Juventus' dominance sounds a lot like Bayern Munich's in Germany. The Italians are currently leading Serie A with 73 points and have only conceded 15 goals - their fourth consecutive title is within touching distance.
With that in mind, the club can finally concentrate all of its energy on the Champions League. Results certainly show that approach is paying off. A pair of wins against Borussia Dortmund in the round of 16 and a first leg victory against AS Monaco leaves - thanks to a strong defense and an in-form Carlos Tevez - the club in an excellent position to reach the final.
History full of highs and lows
For too long though, finals have been a thing of the past for the Italian giants. In 1985, head coach Giovanni Trapattoni guided the club to their first European title and although he led the side to six Italian league titles, their European success was tainted by the Heysel tragedy, when on May 29 1985, 39 people died before the game against Liverpool when fans from the English club stormed a Juventus fan block, causing mass panic.
11 years later in Rome against the defending champions Ajax Amsterdam, Marcello Lippi lead Juventus to their second European Cup, sparking a new era of success for the Italian club.
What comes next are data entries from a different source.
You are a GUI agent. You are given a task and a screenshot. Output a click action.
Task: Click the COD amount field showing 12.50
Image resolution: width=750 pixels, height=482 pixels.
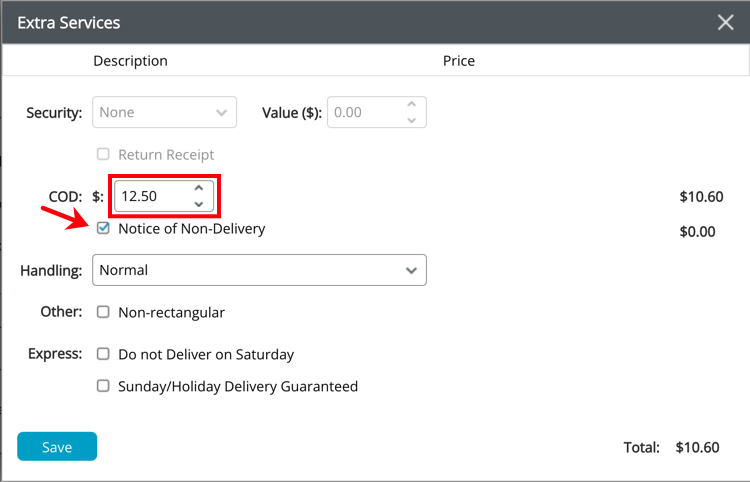pyautogui.click(x=150, y=196)
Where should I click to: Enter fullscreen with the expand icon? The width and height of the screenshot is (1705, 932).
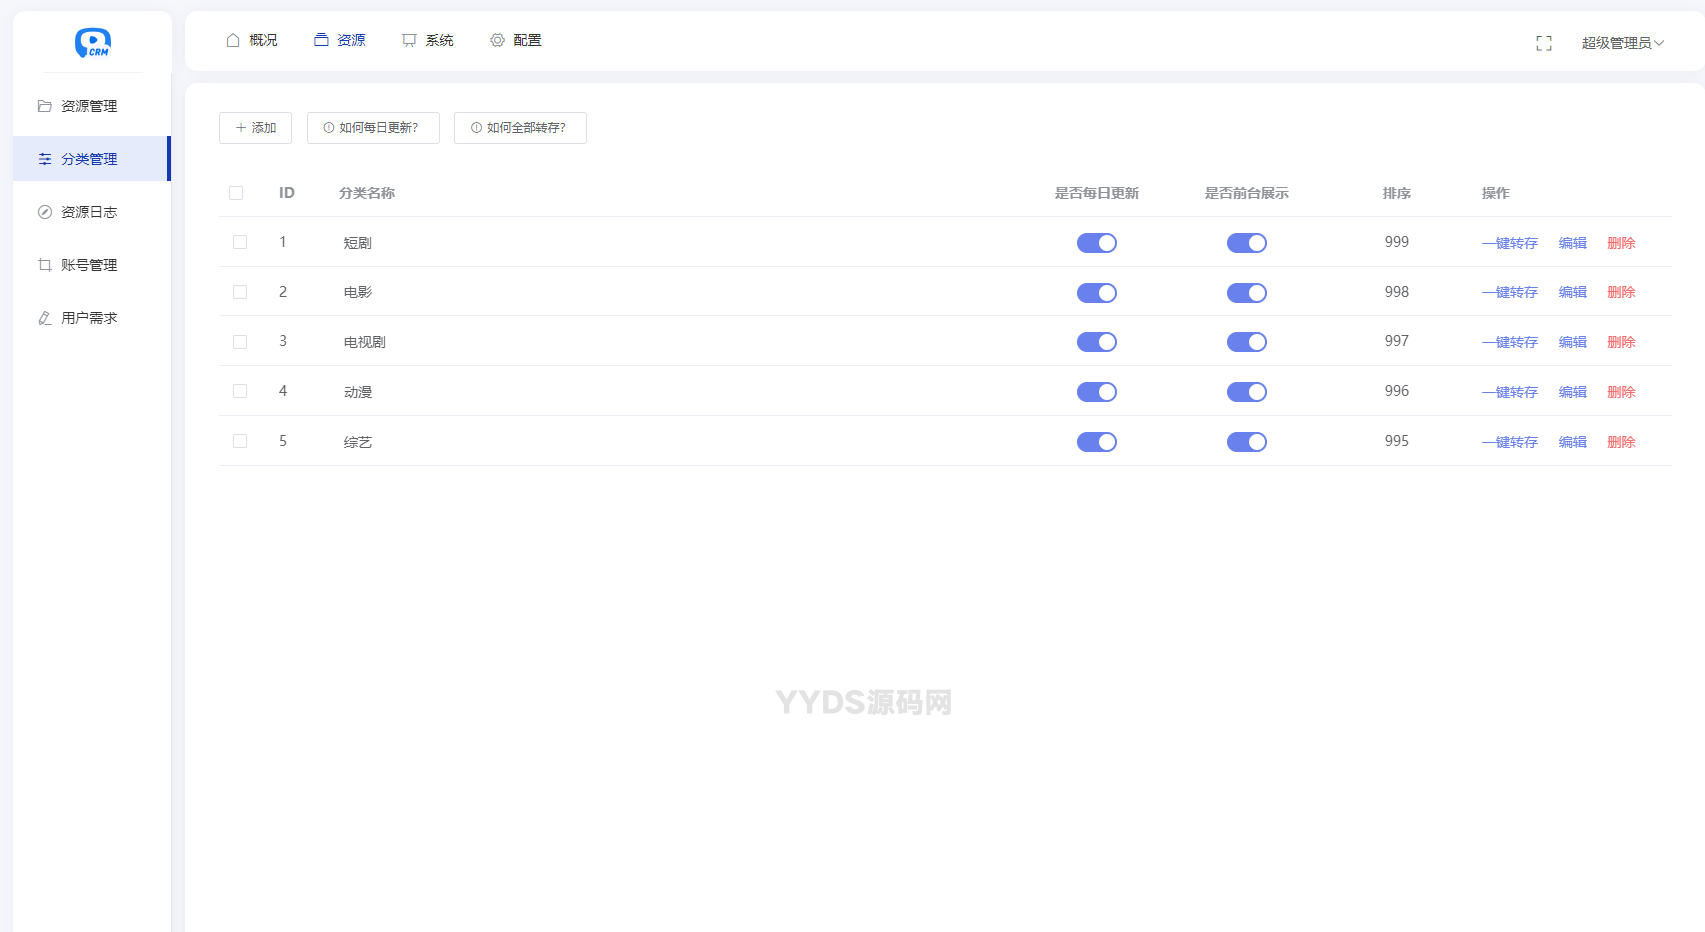[x=1543, y=43]
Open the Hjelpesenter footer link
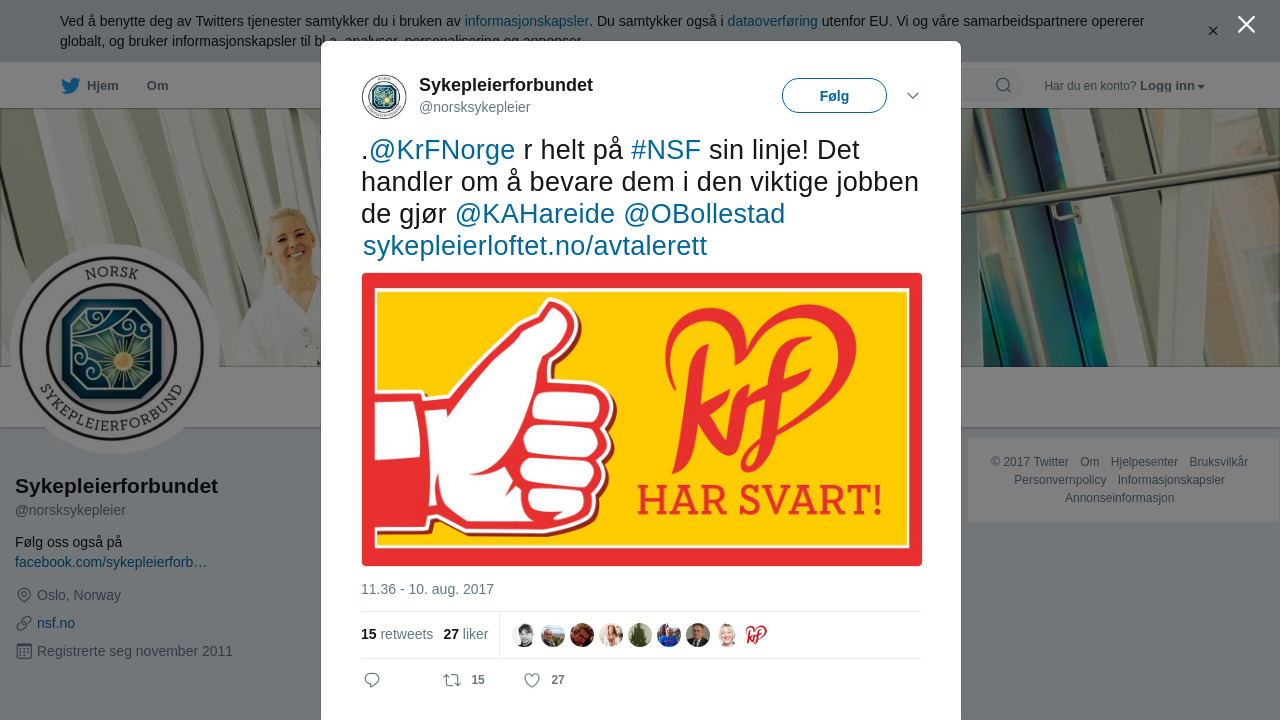Viewport: 1280px width, 720px height. point(1144,462)
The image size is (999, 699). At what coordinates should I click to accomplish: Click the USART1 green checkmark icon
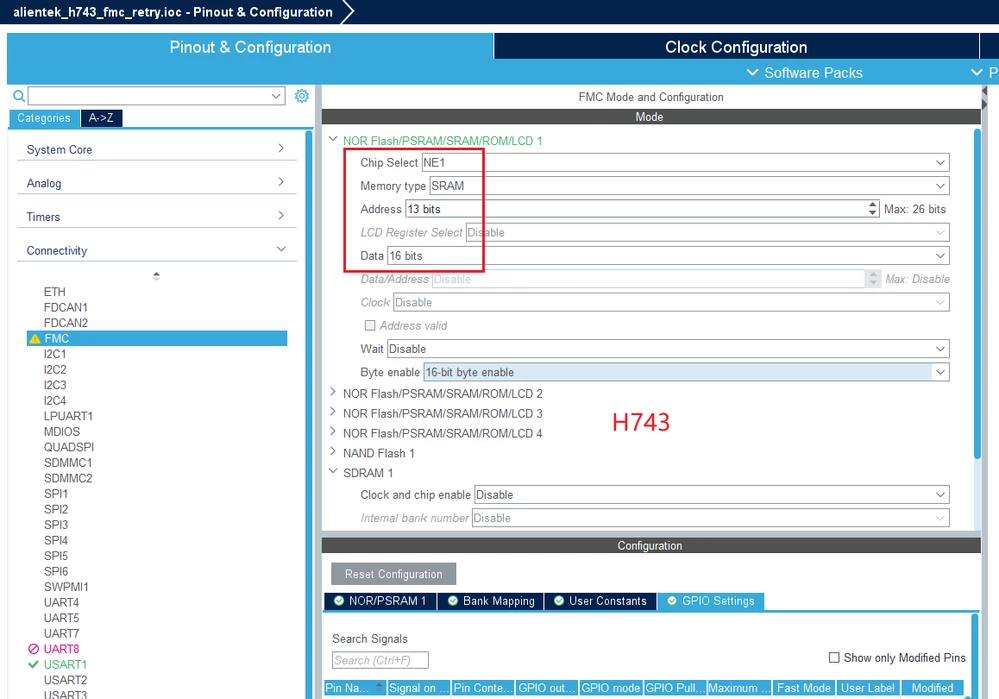point(34,665)
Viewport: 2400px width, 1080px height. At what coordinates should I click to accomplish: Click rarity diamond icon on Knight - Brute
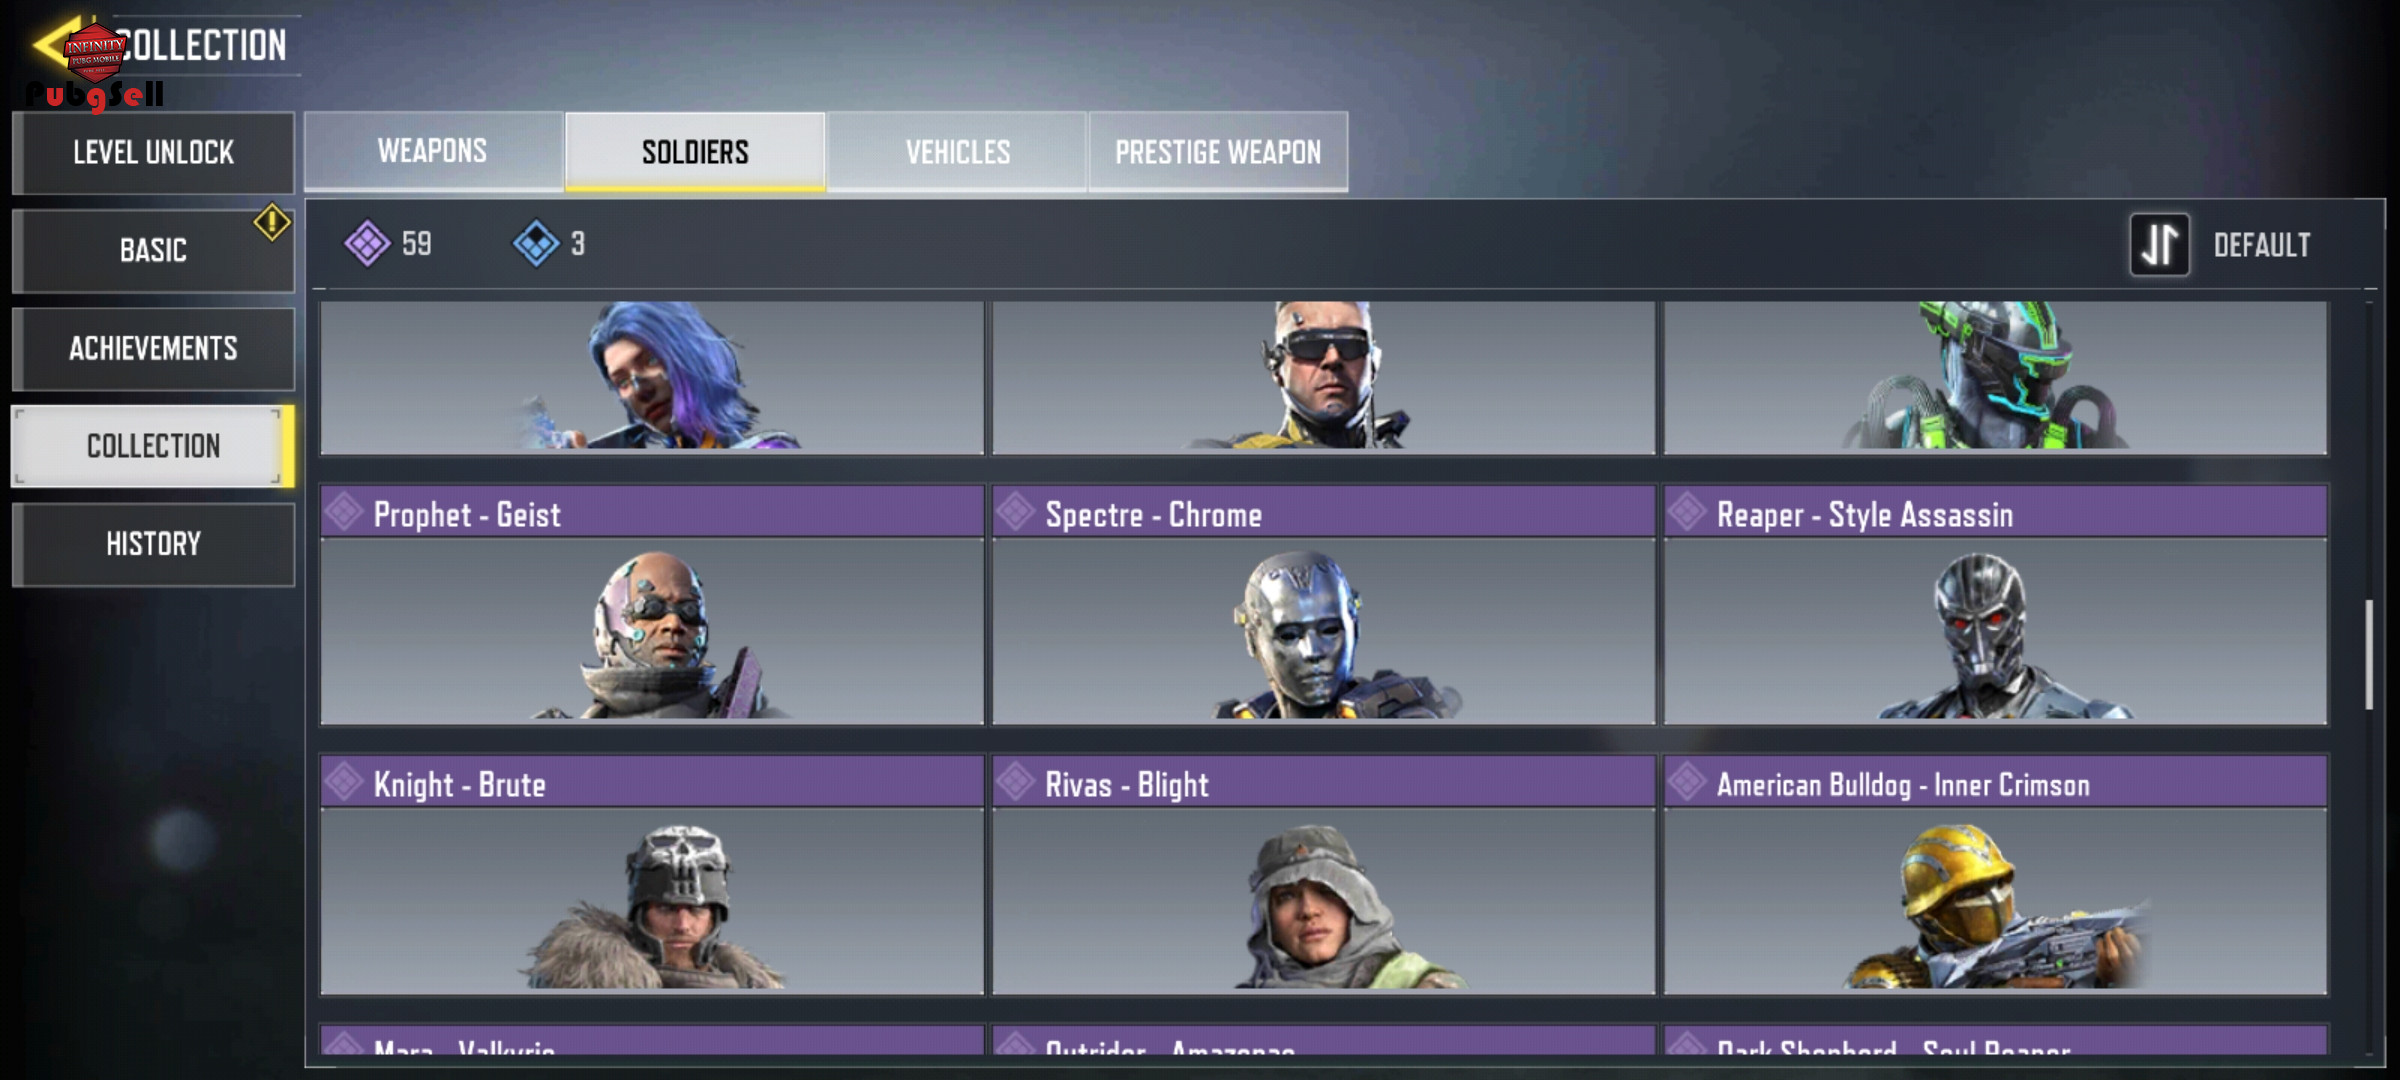[x=344, y=782]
For the following two years, Juventus returned to the European final, but lost on both occasions - first to Borussia Dortmund and then to Real Madrid. In any case, Lippi had put Juventus back on the map.
With every high comes a low, and Juventus know that better than perhaps any other football club. In 2006, Italian football was rocked by a match-fixing scandal. The Italian Football Association stripped Juventus of their titles in both the 2004/05 and 2005/06 seasons. The trial stated "structured sporting fraud" as the reason. On top of that, Juventus were made to play the 2006/07 season in Serie B, starting on minus 30 points.
Resurrection from disgrace
The Old Lady stubbornly battled back though. By the 2012/13 season, Juventus returned to the Champions League where they promptly lost in the quarterfinals to eventual winners Bayern Munich. Nevertheless, confidence was returning and then head coach Antonio Conte brought in the likes of Arturo Vidal and Andrea Pirlo to start the spell of domestic dominance that now leaves them on the edge of that aforementioned fourth consecutive Serie A title.
When Allegri arrived last July, it was clear both he and Juventus had one thing in mind. "Juventus has dominated Italian football. Now it is time to improve in Europe," said Allegri in his first press conference at the club. The command had been given. This season has been about delivering.
Defending champions Real Madrid are inconsistent and will be without Karim Benzema, Gareth Bale and Luka Modric for the second leg of their tie against Atletico Madrid. But with Bayern Munich and Barcelona coming back into form, Juventus will have to earn this year's Champions League title, even if they are in the right place to win it.